» **DOCUMENT EXCERPT**:
==========

Questions from Investors: “Can an investor make money in ‘high-priced’ stocks?”

Q:  “Can an investor make money in ‘high-priced’ stocks?”

A:  In the investment world, the tidbits of advice that you get from relatives and co-workers are so consistently wrong that a person could probably make a lot of money doing the opposite of “what people say”.  When people tell me that they “don’t buy high-priced stocks”, or stocks over a certain dollar amount, I know immediately that they are a naive investor who can’t get out of their own way in order to make money.

The price of a stock is just one of many factors that goes into a buying decision.  A $100 stock, for example, could be undervalued or overvalued, depending on the earnings per share, the earnings growth rate, the company’s success with its products, the debt ratio, and more.  More specifically, a $10.00 stock with three years of losses, on the verge of bankruptcy, would be overvalued.  A $300 stock with earnings per share of $60.00, a PE of 5, and projected earnings growth of 12% per year would be undervalued.

More importantly, what makes these stocks go up?  “More buyers than sellers.”  And who buys in large enough quantities to influence share price movement?  Professional investors, financial companies, mutual funds.  You will never hear professional investment managers say, “We don’t buy high-priced stocks” because they know there’s no financial logic in that statement.  They will use their established investment strategies to assess stocks, and the strategy will tell them whether MasterCard Inc. is cheap or expensive at $540 per share.  And then they will buy or sell accordingly.

If it were true that “high-priced stocks are too expensive”, then companies with high-priced stocks would routinely split their stocks, thereby lowering the price.  But none of the math changes.  It’s hocus-pocus; a strategy that big companies employ to make investors happy, because they know that investors are naive enough to believe that cutting the price in half actually has meaning.

==========

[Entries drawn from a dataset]

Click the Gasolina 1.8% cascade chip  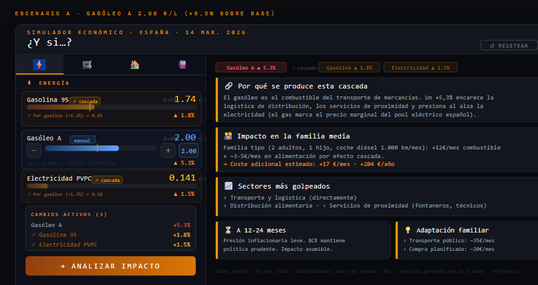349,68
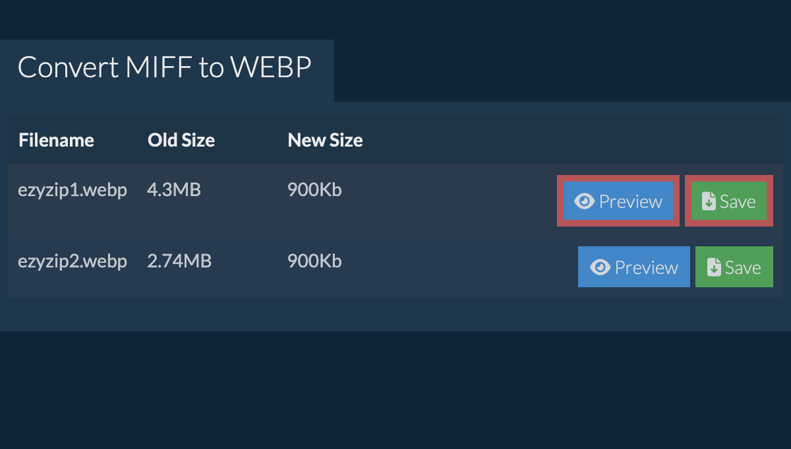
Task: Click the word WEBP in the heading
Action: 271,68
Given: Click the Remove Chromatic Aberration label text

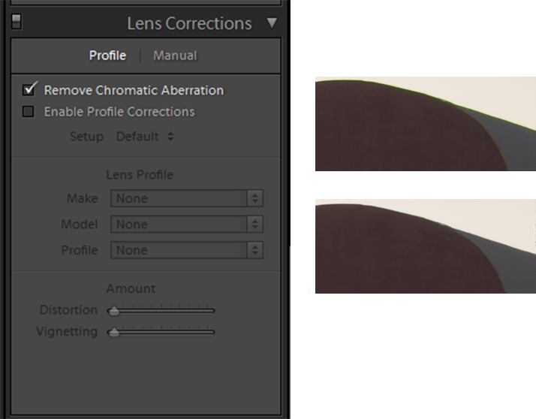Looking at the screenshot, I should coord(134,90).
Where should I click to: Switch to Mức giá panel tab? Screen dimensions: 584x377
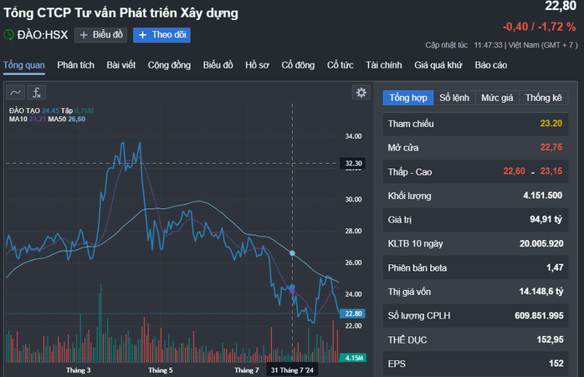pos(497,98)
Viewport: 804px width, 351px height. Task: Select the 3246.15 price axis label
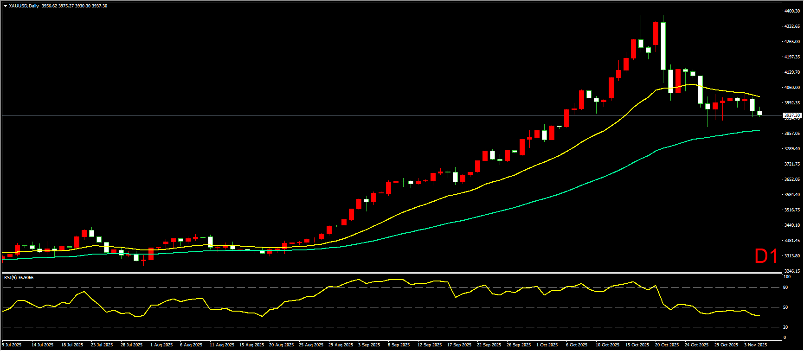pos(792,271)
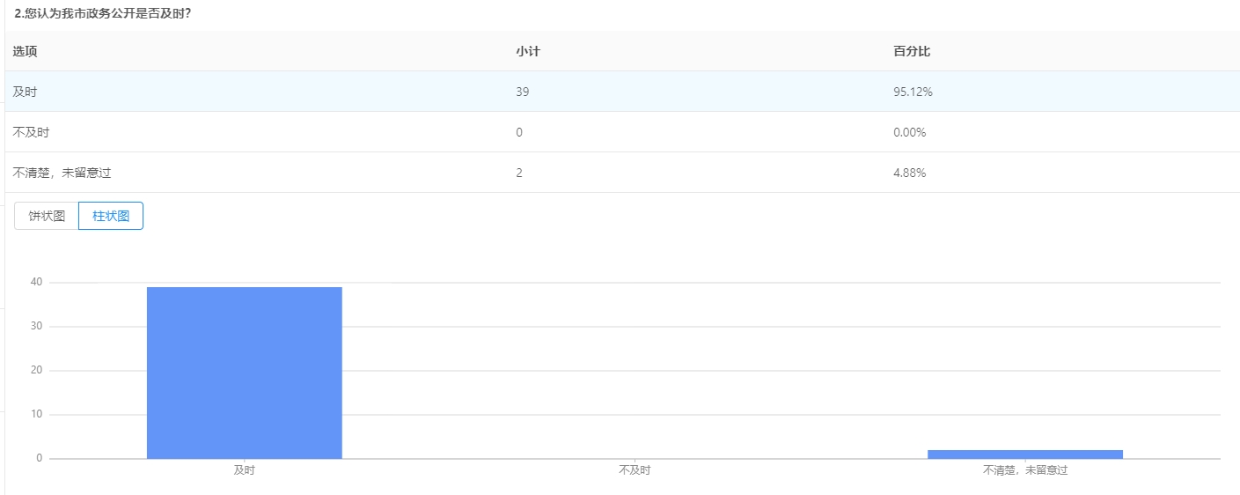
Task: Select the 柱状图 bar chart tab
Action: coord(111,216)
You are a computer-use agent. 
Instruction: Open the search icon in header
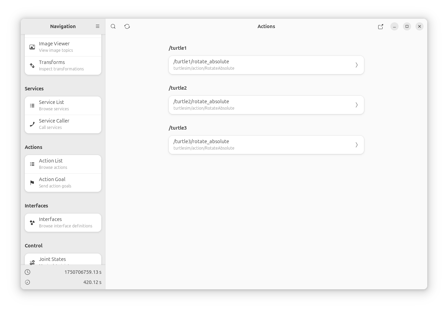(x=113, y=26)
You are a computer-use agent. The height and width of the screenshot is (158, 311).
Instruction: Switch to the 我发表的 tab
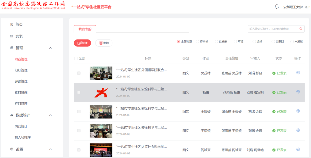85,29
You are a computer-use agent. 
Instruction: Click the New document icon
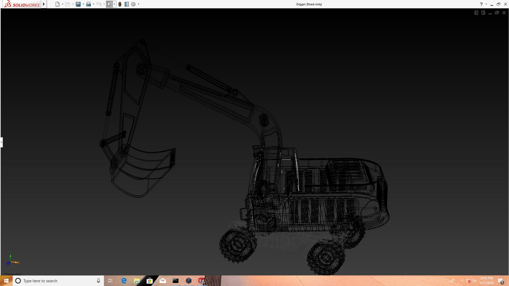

==========

» **WHAT TO DO**:
A. According to the investing Q&A, who buys stock in quantities large enough to influence share price movement?
B. List the factors that the investing Q&A names as determining whether a $100 stock is undervalued or overvalued.
C. Why, according to the investing Q&A, do big companies split their stocks?
Base your answers only on the investing Q&A.

» **EXPECTED ANSWERS**:
A. Professional investors, financial companies, and mutual funds.

B. Earnings per share, the earnings growth rate, the company's success with its products, and the debt ratio.

C. They split their stocks to make investors happy. They know investors are naive enough to believe that cutting the price in half actually has meaning, even though none of the math changes.